Why is my boyfriend avoiding me and will not answer my text messages?

My boyfriend and I had the talk last month of moving in together next month. He said he wanted to be with me and I feel the same for him. We met online back in February. Both our online dating profiles were kept private because we decided to be exclusive with one another. He also had invited me for his birthday and said that he wants to go out of town. I requested days off from work ahead of time to be with him out of town. That was last month when I last saw him. I was telling my friends & family how happy I was that him

& I are finally moving in together and that we're going out of town for his birthday. Up until Friday last week, I noticed that he had unfriend me in Facebook and had unfriend me in Instagram yesterday.
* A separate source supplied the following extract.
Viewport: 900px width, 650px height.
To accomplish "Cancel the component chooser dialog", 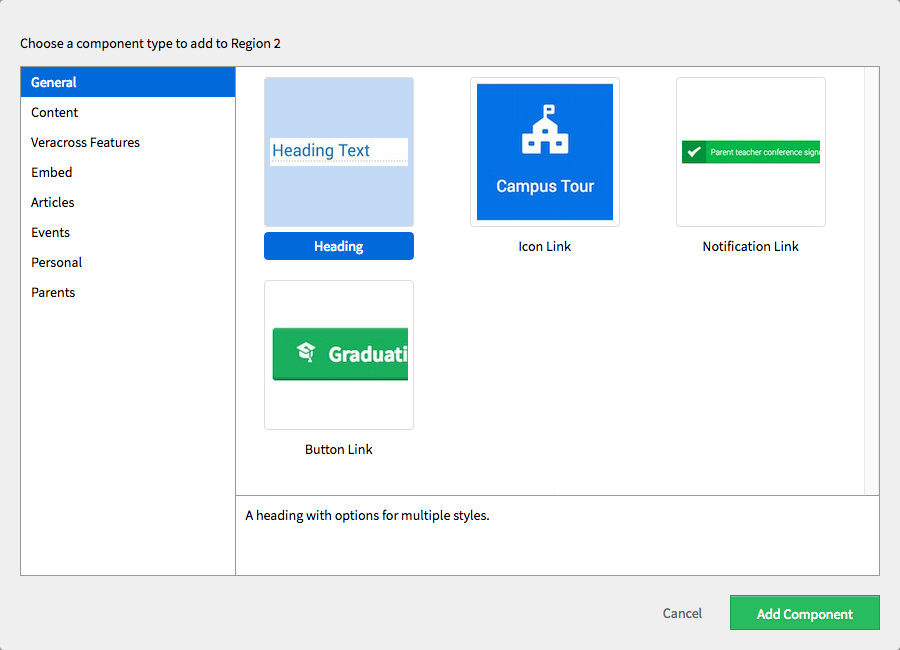I will (682, 613).
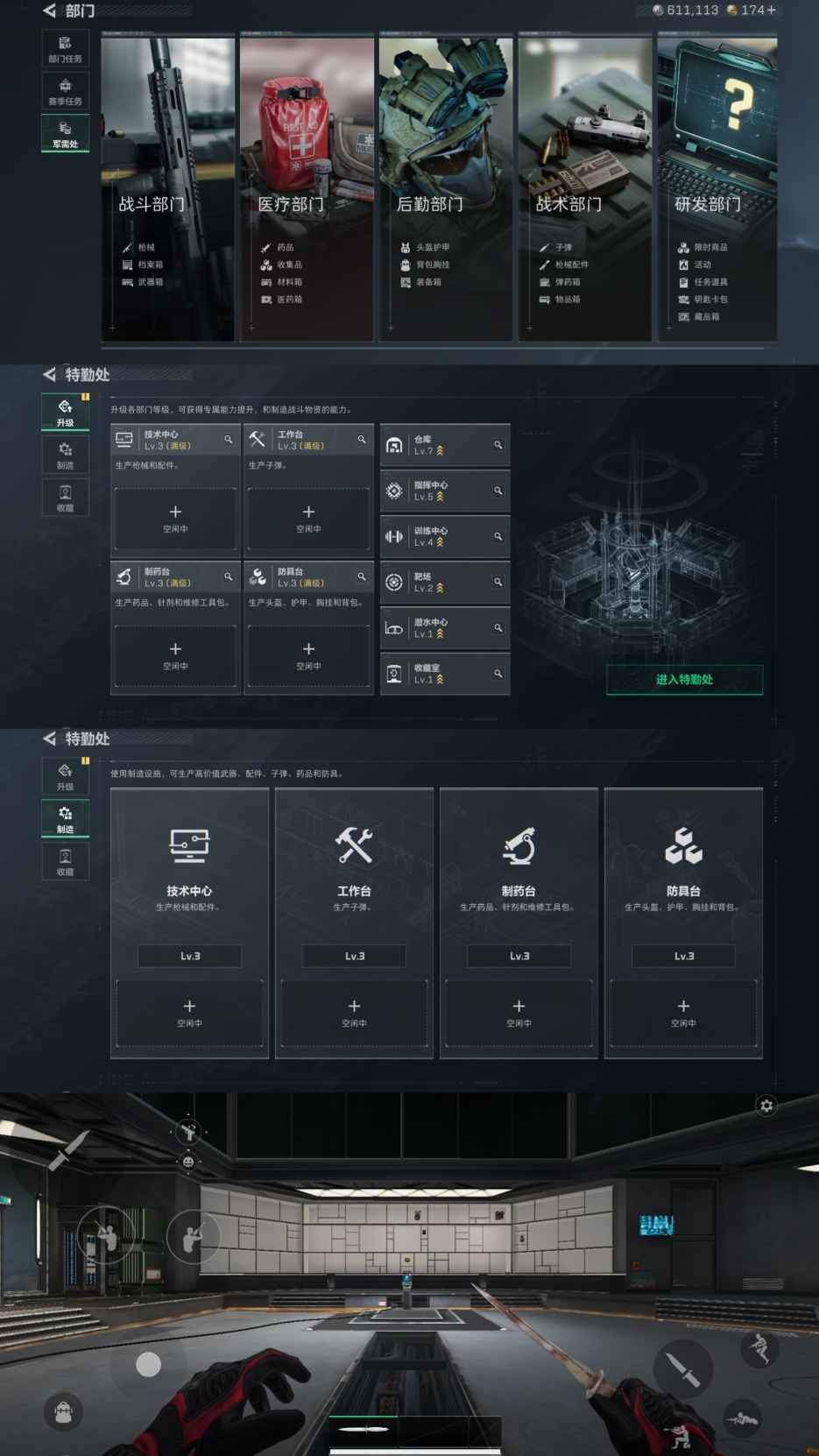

I tried calling him and he hung up on me and lead me straight to his voice mail. I sent him a couple of messages asking him why he did those things to me. He never replied to my voice mail and texts. I was asking him to confirm with me about him & I going out of town for his birthday and he didn't respond to that either. Today is his birthday. We were supposed to go out of town today til Sunday next week. That was the plan. He didn't confirm with me if I'm going with him or not. He gave me the silent treatment. No texts nor phone call from him. So, I ended cancelling my request for days off and reported back to work this week. We were supposed to move in together next month but he never updates me on what his plans are for that. Since he unfriend me in both Facebook & Instagram and had uninvited me to his birthday/going out of town thing... Are we considered "broken up" already without him telling me? It's been a month and a half since I last heard from him. He won't respond to my texts and phone calls until now. I checked his online dating profile to see if it's up or not. His profile is still private. I don't think he's dating other women. I'm confused. I'm still holding on to his promises. But now it's unclear if I still have a relationship with him or not. I need your advice. Thanks.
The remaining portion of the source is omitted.